### WORK TO COMPLETE
Please retype all of the material below word for word, leaving out the pictures.

^^^^^^^^^^^^^^^^

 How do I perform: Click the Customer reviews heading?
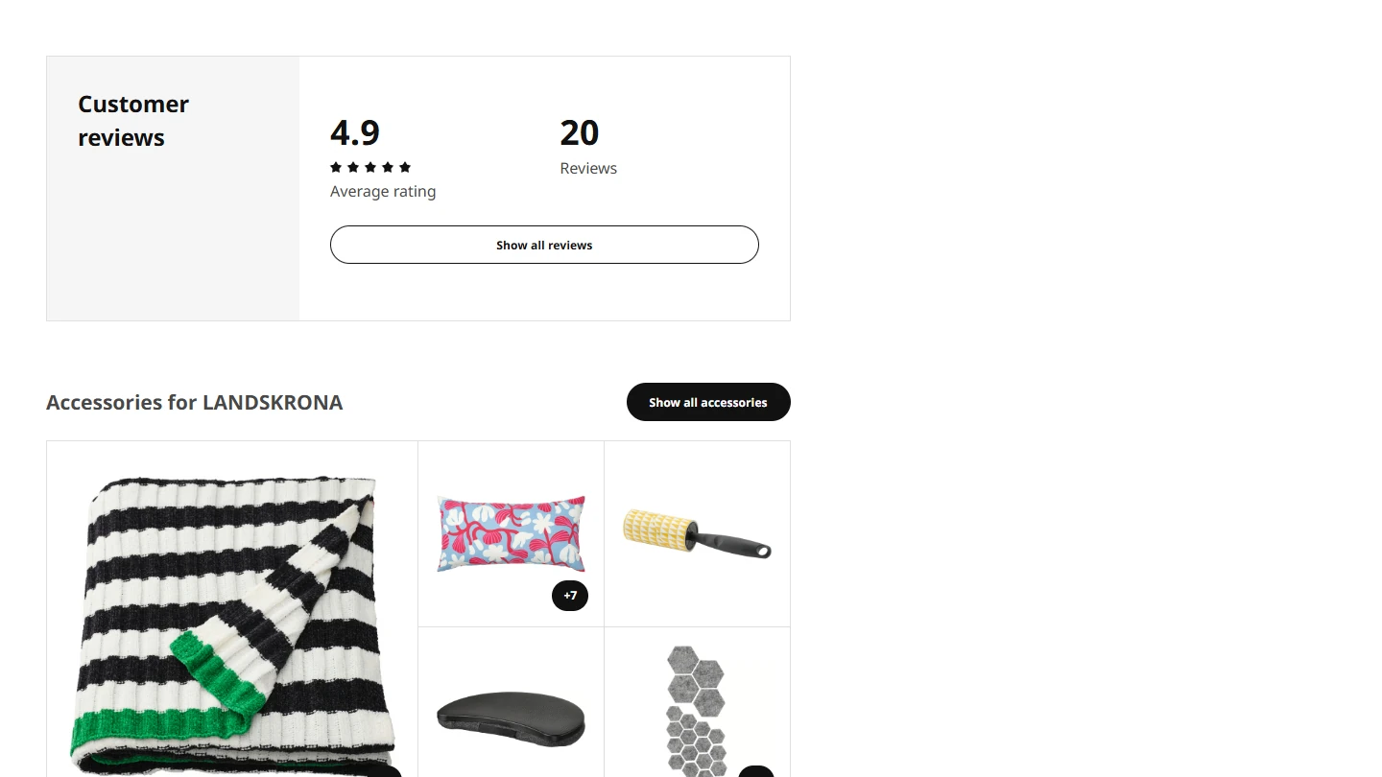133,121
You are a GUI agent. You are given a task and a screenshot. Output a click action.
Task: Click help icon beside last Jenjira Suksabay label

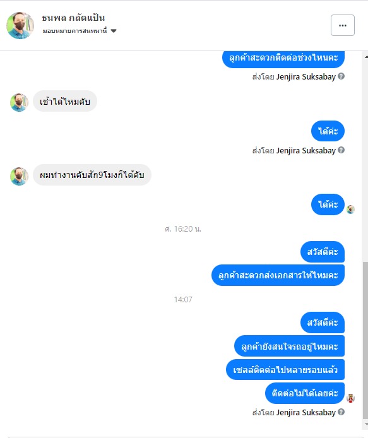coord(341,411)
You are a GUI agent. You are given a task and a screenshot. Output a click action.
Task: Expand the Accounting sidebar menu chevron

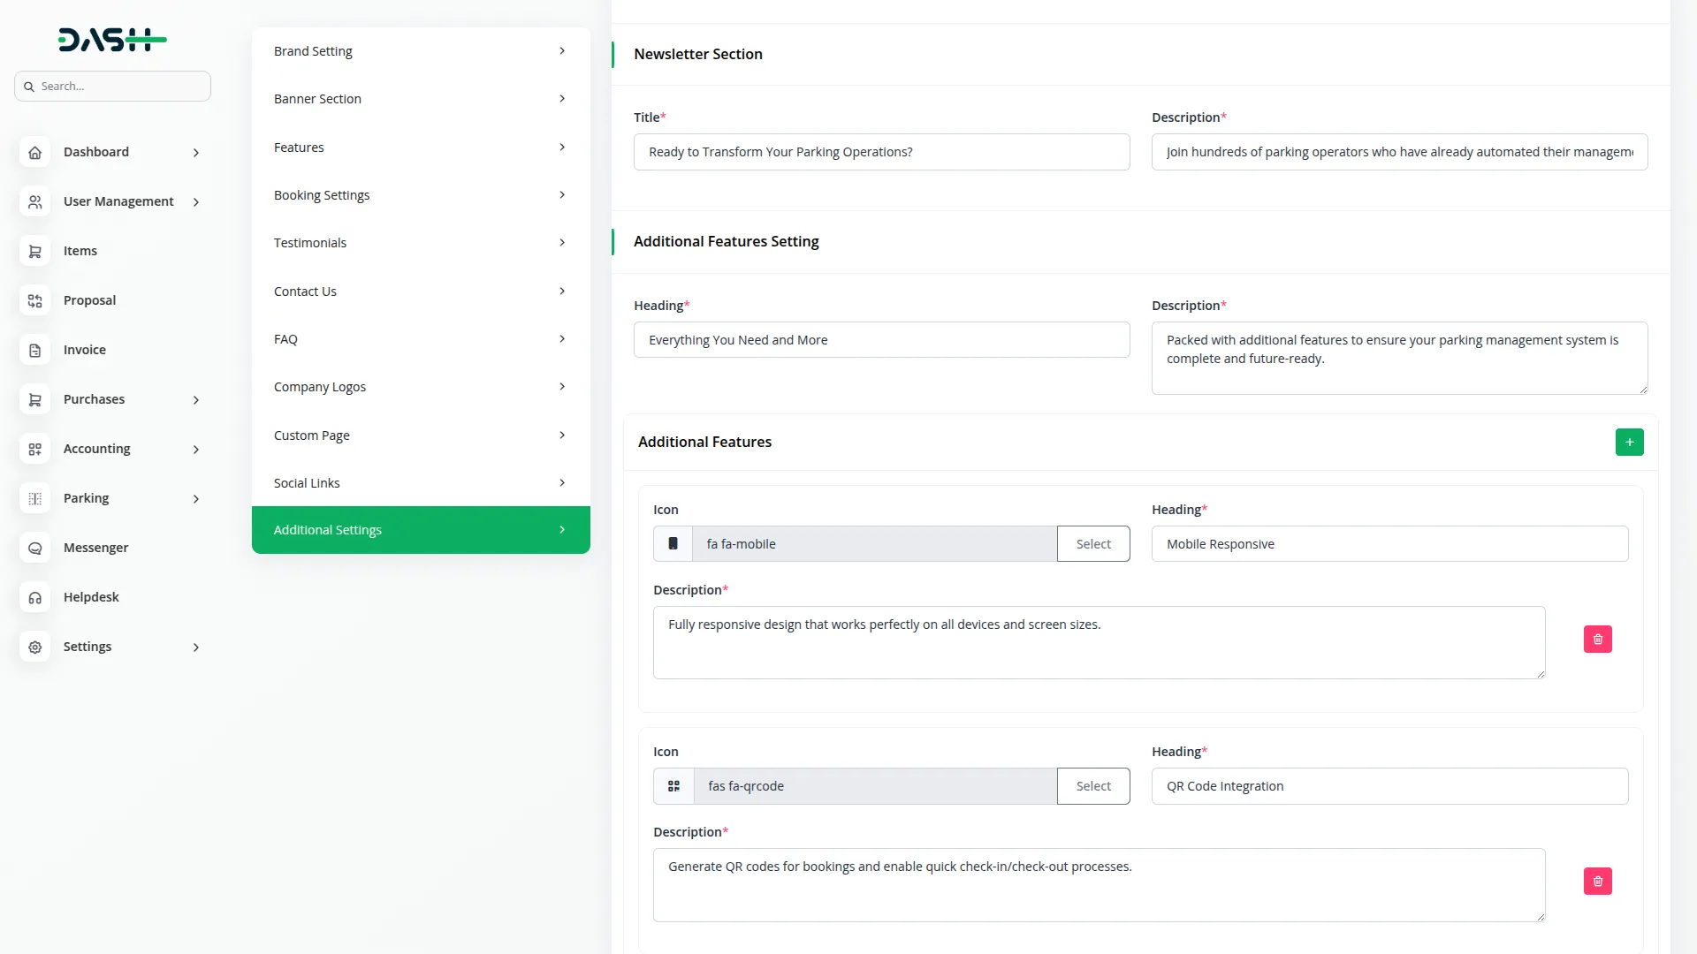pyautogui.click(x=195, y=450)
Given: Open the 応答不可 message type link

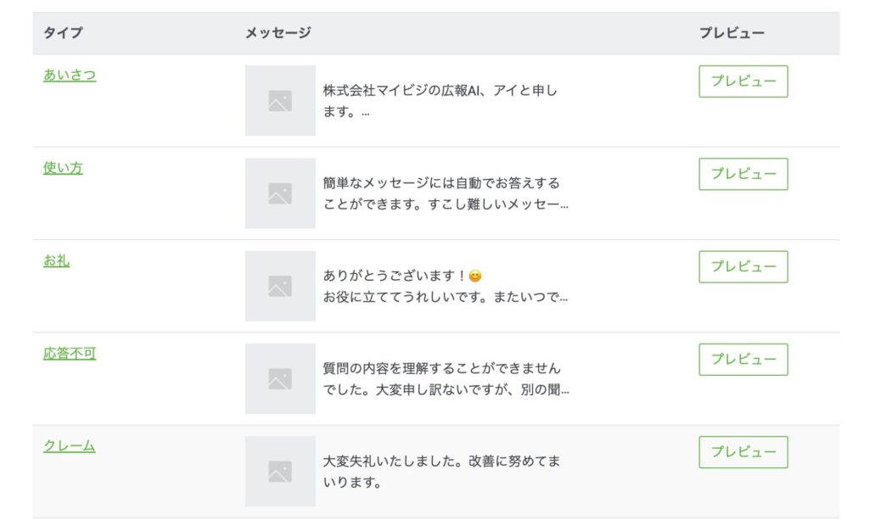Looking at the screenshot, I should (x=70, y=354).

^^^^^^^^^^^^^^^^

### THE RESPONSE
 How do I perform: Click the Customer reviews heading?
133,121
You are a GUI agent. You are given a task and a screenshot. Output a click action.
Task: Click help icon beside last Jenjira Suksabay label

coord(341,411)
You are a GUI agent. You are given a task and a screenshot. Output a click action.
Task: Expand the Accounting sidebar menu chevron

pyautogui.click(x=195, y=450)
Given: Open the 応答不可 message type link

Looking at the screenshot, I should (x=70, y=354).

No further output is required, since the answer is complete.